Below are the records; output them exactly from the first line through the line with "You are a computer-use agent. Screen dimensions: 481x509", stopping there.

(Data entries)
[Start of section]

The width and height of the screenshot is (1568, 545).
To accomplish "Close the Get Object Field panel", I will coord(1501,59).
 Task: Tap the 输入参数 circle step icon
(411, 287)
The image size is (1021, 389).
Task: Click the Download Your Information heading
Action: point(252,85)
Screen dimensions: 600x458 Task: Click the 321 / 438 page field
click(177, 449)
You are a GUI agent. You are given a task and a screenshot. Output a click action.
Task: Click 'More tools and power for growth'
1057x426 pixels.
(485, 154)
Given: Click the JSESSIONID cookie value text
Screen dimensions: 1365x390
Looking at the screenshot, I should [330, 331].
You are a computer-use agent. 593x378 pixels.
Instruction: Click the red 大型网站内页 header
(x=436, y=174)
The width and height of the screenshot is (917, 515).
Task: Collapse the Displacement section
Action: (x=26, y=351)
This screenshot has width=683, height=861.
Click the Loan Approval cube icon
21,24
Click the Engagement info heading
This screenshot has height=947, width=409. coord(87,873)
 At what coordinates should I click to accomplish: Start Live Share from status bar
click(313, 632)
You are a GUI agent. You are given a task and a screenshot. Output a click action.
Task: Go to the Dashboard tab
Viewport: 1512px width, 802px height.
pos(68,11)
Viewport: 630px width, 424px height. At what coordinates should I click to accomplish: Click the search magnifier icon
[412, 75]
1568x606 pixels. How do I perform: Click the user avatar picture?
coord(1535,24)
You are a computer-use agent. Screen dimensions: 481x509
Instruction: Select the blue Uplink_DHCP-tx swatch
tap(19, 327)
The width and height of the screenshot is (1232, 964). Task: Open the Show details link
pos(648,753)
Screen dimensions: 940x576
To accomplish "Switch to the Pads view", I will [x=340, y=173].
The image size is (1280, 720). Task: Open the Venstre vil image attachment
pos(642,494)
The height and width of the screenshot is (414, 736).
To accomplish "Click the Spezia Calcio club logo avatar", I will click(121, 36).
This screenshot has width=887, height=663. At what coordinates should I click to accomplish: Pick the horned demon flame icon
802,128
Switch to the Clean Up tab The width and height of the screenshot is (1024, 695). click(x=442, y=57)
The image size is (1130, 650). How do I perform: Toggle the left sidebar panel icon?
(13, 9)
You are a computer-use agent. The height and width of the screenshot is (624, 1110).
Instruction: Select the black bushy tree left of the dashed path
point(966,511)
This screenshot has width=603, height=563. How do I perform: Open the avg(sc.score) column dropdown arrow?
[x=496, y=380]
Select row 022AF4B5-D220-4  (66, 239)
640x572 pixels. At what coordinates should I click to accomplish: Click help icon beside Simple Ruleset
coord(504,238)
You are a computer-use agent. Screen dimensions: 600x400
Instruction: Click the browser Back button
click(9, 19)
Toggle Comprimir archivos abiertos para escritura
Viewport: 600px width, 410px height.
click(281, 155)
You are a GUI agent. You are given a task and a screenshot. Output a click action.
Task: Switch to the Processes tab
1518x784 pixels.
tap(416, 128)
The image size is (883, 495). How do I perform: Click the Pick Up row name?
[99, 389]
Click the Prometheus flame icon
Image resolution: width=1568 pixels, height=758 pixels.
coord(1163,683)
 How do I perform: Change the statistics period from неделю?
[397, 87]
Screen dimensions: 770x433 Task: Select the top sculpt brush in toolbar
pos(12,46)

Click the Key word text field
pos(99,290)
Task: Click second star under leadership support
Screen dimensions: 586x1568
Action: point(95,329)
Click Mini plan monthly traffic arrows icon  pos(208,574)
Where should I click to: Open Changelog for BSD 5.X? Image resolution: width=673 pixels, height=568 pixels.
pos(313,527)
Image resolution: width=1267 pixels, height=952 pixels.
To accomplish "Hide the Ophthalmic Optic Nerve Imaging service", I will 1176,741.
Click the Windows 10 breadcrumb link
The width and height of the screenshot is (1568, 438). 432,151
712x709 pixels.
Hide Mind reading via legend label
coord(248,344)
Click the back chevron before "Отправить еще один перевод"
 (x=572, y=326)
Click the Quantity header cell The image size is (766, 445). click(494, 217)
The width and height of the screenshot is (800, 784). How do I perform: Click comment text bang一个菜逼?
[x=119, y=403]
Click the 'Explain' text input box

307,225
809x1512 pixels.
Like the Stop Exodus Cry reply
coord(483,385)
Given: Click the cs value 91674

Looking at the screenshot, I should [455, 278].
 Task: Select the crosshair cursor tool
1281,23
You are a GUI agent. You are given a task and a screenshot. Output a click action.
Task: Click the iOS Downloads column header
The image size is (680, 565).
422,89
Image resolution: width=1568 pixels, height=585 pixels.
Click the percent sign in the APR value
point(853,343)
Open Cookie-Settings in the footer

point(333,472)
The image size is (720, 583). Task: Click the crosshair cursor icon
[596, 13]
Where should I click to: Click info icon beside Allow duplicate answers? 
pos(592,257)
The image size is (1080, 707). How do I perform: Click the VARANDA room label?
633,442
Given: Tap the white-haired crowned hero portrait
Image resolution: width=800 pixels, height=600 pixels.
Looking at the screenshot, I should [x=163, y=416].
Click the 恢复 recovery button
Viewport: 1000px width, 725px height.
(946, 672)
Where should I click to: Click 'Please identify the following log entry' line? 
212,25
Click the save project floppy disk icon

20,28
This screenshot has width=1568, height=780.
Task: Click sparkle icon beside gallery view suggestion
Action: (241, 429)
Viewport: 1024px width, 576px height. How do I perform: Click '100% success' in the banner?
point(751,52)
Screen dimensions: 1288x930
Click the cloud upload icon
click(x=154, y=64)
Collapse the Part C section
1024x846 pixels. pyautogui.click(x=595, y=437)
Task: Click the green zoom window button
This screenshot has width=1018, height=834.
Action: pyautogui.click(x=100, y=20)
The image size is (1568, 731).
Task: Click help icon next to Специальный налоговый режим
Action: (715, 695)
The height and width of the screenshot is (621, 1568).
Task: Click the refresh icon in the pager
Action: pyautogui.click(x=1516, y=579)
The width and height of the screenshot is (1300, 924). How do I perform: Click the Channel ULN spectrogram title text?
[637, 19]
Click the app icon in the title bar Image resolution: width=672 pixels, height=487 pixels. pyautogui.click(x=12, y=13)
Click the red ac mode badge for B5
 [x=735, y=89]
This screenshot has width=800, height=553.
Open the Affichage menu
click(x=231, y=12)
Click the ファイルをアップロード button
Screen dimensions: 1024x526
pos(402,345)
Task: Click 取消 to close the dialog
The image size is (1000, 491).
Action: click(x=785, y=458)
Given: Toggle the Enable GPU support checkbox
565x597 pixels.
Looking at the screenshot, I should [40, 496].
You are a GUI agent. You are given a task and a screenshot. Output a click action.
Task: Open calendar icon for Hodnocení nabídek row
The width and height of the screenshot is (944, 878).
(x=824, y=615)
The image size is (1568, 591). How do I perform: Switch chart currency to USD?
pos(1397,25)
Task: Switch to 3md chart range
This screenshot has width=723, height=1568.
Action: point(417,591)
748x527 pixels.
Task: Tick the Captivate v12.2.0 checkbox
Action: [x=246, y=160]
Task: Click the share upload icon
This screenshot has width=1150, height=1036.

[End of section]

* _Problem solution_:
The width and height of the screenshot is (1568, 545).
To accomplish "Close the Get Object Field panel", I will coord(1501,59).
 Task: Tap the 输入参数 circle step icon
(411, 287)
The image size is (1021, 389).
Task: Click the Download Your Information heading
Action: point(252,85)
Screen dimensions: 600x458 Task: Click the 321 / 438 page field
click(177, 449)
You are a GUI agent. You are given a task and a screenshot. Output a click action.
Task: Click 'More tools and power for growth'
1057x426 pixels.
(485, 154)
Given: Click the JSESSIONID cookie value text
Screen dimensions: 1365x390
Looking at the screenshot, I should [330, 331].
You are a computer-use agent. 593x378 pixels.
Instruction: Click the red 大型网站内页 header
(x=436, y=174)
The width and height of the screenshot is (917, 515).
Task: Collapse the Displacement section
Action: (x=26, y=351)
This screenshot has width=683, height=861.
Click the Loan Approval cube icon
21,24
Click the Engagement info heading
This screenshot has height=947, width=409. coord(87,873)
 At what coordinates should I click to accomplish: Start Live Share from status bar
click(313, 632)
You are a GUI agent. You are given a task and a screenshot. Output a click action.
Task: Go to the Dashboard tab
Viewport: 1512px width, 802px height.
pos(68,11)
Viewport: 630px width, 424px height. At what coordinates should I click to accomplish: Click the search magnifier icon
[412, 75]
1568x606 pixels. How do I perform: Click the user avatar picture?
coord(1535,24)
You are a computer-use agent. Screen dimensions: 481x509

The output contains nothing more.